Исходный текст:
+++++
Один действенный способ распознавания лжи состоит в том, чтобы встать на место своего собеседника и задаться вопросом, согласуются ли его слова с тем, что он, по вашему мнению, думает. К примеру, вам говорят: «Какой милый у вас ребенок!», но в то же время из прошлого опыта общения с этим человеком вы помните, что большинство детей он просто терпеть не может. Конечно, ваш ребенок может оказаться исключением, но потом вы замечаете в его глазах беспокойный взгляд — как будто он чувствует себя не в своей тарелке…
Эмпатия — это не только прекрасный способ понять чужую точку зрения. Это оружие, которому можно найти полезное применение. Понимание точки зрения собеседника дает возможность сравнить ее со сказанными им словами и сделать вывод о том, стоит ли ему доверять. В этом смысле наличие лжи в фазовом пространстве смежных возможностей языка способствовало развитию способности человеческой эмпатии, а вместе с ней — и индивидуального интеллекта, и единения социальных групп. Научившись врать, человечество сделало огромный шаг вперед.
Мы способны с определенной степенью достоверности поставить себя на место другого человека, благодаря тому, что сами являемся людьми. Во всяком случае, мы знаем, что значит быть человеком. И даже несмотря на это, мы, скорее всего, заблуждаемся, если считаем, что можем с точностью узнать происходящее в голове другого человека, не говоря уже о его конкретных ощущениях. Разум каждого человека устроен по-своему и формируется под влиянием жизненного опыта. Еще сложнее ответить на вопрос, можем ли мы представить себе, что чувствуют животные. В Плоском Мире, как мы видим на примере отрывка из романа «Дамы и Господа», опытная ведьма способна поместить свое сознание в разум животного:
Она Заимствовала. Однако здесь следовало проявлять крайнюю осторожность. Это ведь как наркотик, затягивает. Входить в разумы зверей и птиц — но не пчел — нежно управлять ими, смотреть на мир их глазами… Матушка Ветровоск частенько наведывалась в чужие сознания. Для нее это было неотъемлемой частью ведьмовства. Возможность взглянуть на мир иными глазами…
…Глазами мошек увидеть медленное течение времени в быстротечном дне, их маленькие разумы перемещаются с быстротой молнии…
…Телом жука услышать мир, представляющий собой трехмерный узор колебаний…
…Носом собаки обонять запахи, которые вдруг приобретают цвета и оттенки…[132]
Это поэтический образ. Действительно ли собаки «видят» запахи? Существует народное поверье, будто бы для собаки обоняние важнее зрения, но, скорее всего, это преувеличение, которое, тем не менее, основано на более правдоподобном наблюдении — в жизни собаки обоняние играет более важную роль, чем в жизни человека. Хотя здесь тоже стоит добавить «в той мере, в которой нам позволяет сознание», потому что на бессознательном уровне мы реагируем на феромоны и другие вещества, связанные с нашими эмоциями. Несколько лет назад Дэвид Берлинер, занимаясь изучением химических веществ в коже человека, оставил на лабораторном столе стакан с образцами кожи. Через какое-то время он заметил, что его лаборанты начали вести себя заметно энергичнее, стали чаще заигрывать и демонстрировать товарищеский дух. Он заморозил образец и для сохранности поместил его в лабораторный холодильник. Тридцать лет спустя он проанализировал содержимое стакана и обнаружил вещество под названием андростерон, которое по своему эффекту сходно с половыми гормонами. Он провел ряд экспериментов, показавших, что именно это вещество объясняло оживленное поведение лаборантов. Однако андростерон не имеет запаха. Так что же произошло?
+++++
Выдержки из записей:

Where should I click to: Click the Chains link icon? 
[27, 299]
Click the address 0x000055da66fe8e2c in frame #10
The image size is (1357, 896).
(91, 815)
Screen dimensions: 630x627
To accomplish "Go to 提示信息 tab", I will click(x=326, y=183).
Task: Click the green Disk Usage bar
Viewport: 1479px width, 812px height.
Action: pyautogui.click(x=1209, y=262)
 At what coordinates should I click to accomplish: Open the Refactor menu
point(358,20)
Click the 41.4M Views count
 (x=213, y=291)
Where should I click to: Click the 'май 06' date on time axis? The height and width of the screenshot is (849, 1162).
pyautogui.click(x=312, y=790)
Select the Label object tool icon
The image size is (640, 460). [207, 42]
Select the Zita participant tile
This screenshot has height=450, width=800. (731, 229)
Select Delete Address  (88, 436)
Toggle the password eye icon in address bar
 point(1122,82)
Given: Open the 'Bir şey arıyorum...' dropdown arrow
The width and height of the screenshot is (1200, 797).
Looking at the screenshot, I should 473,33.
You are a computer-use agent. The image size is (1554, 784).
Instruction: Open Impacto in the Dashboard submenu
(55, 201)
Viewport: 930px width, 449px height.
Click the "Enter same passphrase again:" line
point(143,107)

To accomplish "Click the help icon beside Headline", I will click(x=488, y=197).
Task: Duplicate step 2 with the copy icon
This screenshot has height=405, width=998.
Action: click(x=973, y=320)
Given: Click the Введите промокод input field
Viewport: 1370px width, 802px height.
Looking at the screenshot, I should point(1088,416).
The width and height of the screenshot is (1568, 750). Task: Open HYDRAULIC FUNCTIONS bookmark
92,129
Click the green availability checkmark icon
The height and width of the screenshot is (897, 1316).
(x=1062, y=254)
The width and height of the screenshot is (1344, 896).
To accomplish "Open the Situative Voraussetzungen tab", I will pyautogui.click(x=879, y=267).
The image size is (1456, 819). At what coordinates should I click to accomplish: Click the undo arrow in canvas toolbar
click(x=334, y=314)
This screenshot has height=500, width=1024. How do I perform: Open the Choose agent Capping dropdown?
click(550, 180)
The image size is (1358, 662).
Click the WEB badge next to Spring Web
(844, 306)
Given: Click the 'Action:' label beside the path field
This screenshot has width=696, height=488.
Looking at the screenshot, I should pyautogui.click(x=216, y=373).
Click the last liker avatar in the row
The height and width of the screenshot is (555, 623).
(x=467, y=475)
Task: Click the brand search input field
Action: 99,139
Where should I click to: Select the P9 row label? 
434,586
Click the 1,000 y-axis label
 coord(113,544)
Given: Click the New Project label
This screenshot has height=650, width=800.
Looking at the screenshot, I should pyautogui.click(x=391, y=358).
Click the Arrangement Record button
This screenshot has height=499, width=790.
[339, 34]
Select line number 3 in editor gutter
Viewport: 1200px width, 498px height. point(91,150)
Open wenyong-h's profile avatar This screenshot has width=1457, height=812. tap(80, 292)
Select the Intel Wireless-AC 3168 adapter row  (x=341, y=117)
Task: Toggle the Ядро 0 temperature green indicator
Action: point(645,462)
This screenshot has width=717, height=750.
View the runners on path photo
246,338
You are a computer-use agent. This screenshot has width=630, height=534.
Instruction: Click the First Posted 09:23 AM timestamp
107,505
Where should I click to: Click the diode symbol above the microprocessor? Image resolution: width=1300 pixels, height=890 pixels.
+++++
Задание:
Продолжите текст об эмпатии, распознавании лжи и восприятии запахов, начав сразу после его последнего предложения.

Ожидаемый ответ:
Некоторые животные обладают «вомероназальным» органом (часто его называют «вторым носом»). Это небольшой фрагмент ткани, который входит в состав носа, и отвечает за распознавание определенных химических веществ независимо от обычной системы обоняния. В течение длительного времени было принято считать, что у людей вомероназальный орган отсутствует, однако необычное поведение лаборантов заставило ученых задуматься. Берлинер обнаружил, что традиционная точка зрения была неверна: вомероназальный орган, реагирующий на феромоны, встречается, по крайней мере, у некоторых людей. Феромоны — это особые химические вещества, вызывающие у животных сильную ответную реакцию — например, страх или сексуальное возбуждение. Ощущения, воспринимаемые вомероназальным органом, никак не отражаются в сознании его обладателей, что, впрочем, не мешает им на них реагировать.
Этот пример показывает, как легко можно ошибиться в собственных ощущениях. В данном случае вы знаете, что значит вомероназальное восприятие для человека — сознательно вы ничего не чувствуете. Но вы определенно на него реагируете. Значит, наши реакции и то, как мы их «воспринимаем» — это совершенно разные вещи. Звуки, которые мы слышим, ощущения тепла и холода на нашей коже, запахи, берущие штурмом наши ноздри, вкус соли, который ни с чем не перепутаешь… — все это квалиа, яркие «ощущения», прочно связанные с нашими чувствами, благодаря мозгу, который таким образом помогает нам быстрее на них реагировать. Они основаны на окружающей нас действительности, хотя сами не являются ее реальными атрибутами. Возможно, они отражают особенности внутреннего устройства и функционирования мозга, реальные процессы, протекающие в реальных нейронах, но этот уровень действительности заметно отличается от уровня нашего восприятия.
Так что нам стоит с подозрением отнестись к убеждению, будто мы способны понять, что чувствует собака. Ту же идею в 1974 году высказал философ Томас Нейджел в своей знаменитой статье «Каково быть летучей мышью?», опубликованной в журнале «Philosophical Review»[133]. Мы можем вообразить, каково быть человеком, который ведет себя — по крайней мере, на первый взгляд, — подобно летучей мыши, но мы совершенно не имеем представления, что чувствует настоящая летучая мышь, и даже сама возможность когда-либо ответить на этот вопрос находится под сомнением.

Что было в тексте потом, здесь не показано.